------ Source data ------

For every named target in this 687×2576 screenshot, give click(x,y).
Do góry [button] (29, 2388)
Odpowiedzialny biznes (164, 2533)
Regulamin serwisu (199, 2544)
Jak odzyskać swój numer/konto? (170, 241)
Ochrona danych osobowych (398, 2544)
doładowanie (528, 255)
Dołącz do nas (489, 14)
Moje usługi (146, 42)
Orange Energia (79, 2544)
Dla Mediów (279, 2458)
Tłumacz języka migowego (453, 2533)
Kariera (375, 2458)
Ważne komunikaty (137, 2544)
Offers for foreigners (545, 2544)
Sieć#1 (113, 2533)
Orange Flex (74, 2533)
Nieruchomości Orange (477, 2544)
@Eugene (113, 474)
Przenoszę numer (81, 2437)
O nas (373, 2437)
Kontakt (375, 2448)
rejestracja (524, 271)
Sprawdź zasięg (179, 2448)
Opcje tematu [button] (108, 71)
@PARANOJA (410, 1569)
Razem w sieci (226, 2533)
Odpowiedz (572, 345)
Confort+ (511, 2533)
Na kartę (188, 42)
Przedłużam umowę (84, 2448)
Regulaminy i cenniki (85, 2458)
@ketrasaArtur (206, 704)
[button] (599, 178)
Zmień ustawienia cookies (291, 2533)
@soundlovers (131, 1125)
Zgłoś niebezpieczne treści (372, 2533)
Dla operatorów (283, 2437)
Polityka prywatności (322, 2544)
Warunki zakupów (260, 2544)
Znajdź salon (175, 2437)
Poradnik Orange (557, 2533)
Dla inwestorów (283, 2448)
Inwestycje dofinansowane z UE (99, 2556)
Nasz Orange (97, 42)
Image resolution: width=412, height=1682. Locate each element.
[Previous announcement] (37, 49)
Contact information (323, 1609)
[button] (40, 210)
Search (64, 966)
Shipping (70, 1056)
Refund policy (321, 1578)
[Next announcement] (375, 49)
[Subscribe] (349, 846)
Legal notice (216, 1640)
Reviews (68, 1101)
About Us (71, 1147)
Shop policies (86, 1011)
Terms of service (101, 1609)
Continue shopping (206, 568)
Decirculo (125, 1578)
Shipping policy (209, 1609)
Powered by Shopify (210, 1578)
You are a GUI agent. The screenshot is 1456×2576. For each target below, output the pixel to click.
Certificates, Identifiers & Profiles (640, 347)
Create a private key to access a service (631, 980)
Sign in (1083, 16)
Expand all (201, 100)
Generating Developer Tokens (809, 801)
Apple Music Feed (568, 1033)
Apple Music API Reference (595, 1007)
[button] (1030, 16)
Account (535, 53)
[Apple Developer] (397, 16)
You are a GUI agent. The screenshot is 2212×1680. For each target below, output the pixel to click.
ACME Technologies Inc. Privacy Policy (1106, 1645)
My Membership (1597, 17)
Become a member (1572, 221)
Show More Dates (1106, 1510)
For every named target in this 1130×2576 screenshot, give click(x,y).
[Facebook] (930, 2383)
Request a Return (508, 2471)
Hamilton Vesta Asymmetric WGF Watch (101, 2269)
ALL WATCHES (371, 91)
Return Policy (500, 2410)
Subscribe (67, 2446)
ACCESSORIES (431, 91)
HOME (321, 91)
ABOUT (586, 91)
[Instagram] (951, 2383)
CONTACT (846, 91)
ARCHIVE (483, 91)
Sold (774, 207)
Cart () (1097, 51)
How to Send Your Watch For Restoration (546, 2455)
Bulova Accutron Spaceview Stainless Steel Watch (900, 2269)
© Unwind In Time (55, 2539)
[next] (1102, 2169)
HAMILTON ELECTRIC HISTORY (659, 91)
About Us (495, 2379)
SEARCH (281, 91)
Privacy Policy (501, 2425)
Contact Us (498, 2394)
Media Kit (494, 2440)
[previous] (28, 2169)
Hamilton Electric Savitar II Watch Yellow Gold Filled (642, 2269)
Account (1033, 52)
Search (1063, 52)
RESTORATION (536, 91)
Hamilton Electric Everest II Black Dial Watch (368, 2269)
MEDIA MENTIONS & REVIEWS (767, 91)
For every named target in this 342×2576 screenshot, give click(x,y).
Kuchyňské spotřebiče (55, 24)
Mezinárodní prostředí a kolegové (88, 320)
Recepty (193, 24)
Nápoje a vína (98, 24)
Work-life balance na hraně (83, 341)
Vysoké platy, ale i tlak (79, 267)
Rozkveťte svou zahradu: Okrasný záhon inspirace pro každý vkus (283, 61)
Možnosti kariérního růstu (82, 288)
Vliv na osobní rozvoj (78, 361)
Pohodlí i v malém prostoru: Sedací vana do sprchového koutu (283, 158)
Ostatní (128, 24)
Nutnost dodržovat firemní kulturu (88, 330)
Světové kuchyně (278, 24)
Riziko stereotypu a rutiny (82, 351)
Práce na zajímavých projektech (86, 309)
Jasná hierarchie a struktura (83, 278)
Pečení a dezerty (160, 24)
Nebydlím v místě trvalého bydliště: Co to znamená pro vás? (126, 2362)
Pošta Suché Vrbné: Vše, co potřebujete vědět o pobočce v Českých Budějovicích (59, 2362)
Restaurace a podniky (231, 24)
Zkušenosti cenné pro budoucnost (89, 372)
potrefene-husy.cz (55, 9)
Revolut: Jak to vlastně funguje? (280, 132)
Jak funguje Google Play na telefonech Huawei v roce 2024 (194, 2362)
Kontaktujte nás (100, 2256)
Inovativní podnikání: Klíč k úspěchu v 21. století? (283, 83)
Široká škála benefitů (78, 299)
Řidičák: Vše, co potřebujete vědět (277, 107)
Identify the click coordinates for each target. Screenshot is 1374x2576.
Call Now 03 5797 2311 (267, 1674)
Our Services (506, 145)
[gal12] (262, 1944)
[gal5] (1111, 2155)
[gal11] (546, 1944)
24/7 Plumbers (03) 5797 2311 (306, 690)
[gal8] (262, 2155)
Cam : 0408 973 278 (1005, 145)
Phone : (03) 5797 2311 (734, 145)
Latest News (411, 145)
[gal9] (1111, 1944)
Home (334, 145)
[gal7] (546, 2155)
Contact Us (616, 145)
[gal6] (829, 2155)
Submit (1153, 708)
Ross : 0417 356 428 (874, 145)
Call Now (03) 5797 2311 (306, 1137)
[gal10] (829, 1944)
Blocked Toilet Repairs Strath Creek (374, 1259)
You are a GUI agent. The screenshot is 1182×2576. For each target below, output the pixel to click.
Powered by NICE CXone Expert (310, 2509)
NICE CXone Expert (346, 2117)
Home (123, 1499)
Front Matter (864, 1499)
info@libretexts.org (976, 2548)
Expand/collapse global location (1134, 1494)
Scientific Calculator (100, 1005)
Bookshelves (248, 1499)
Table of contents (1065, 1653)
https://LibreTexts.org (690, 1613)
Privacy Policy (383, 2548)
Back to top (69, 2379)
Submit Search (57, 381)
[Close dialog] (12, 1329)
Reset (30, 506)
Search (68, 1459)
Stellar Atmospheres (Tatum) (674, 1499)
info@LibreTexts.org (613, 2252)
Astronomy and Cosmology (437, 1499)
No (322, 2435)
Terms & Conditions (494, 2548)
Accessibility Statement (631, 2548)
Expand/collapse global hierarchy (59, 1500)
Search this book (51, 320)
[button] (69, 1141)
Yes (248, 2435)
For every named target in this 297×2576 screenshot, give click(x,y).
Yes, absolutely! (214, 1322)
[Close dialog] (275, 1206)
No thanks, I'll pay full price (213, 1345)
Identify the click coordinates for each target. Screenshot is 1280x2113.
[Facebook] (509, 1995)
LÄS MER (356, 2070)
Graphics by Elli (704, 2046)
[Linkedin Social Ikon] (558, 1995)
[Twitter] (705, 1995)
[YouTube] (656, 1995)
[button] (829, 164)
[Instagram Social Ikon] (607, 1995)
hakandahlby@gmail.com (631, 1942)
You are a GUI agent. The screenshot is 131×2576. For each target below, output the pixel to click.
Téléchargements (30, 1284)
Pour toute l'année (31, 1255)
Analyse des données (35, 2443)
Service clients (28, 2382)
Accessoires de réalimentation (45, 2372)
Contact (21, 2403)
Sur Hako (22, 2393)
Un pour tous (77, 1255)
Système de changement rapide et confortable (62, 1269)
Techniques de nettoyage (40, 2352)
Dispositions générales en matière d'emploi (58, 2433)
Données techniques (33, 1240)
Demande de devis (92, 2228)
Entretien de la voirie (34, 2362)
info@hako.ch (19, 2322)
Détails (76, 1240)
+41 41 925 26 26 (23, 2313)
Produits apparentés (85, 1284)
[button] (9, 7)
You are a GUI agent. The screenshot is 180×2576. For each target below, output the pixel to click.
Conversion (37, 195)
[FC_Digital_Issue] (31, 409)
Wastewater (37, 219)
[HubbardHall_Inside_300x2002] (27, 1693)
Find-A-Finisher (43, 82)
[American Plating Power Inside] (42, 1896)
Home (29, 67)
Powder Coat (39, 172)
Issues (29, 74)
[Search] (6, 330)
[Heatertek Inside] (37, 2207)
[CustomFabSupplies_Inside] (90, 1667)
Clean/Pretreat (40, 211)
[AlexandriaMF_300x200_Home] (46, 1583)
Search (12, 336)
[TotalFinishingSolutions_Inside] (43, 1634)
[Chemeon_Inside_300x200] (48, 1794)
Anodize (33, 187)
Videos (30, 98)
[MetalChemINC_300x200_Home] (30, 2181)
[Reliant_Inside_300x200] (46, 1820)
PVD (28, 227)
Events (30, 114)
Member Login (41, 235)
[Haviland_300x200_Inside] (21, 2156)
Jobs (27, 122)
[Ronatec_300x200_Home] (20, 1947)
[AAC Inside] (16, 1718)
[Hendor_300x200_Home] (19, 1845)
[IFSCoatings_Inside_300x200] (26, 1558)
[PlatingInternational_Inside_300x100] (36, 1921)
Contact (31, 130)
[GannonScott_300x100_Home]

------

▶ _Requirement_: Count lines, not occurrences: report how many lines in the entries above include the word "Identify", as a number alone.

▶ _Response_: 2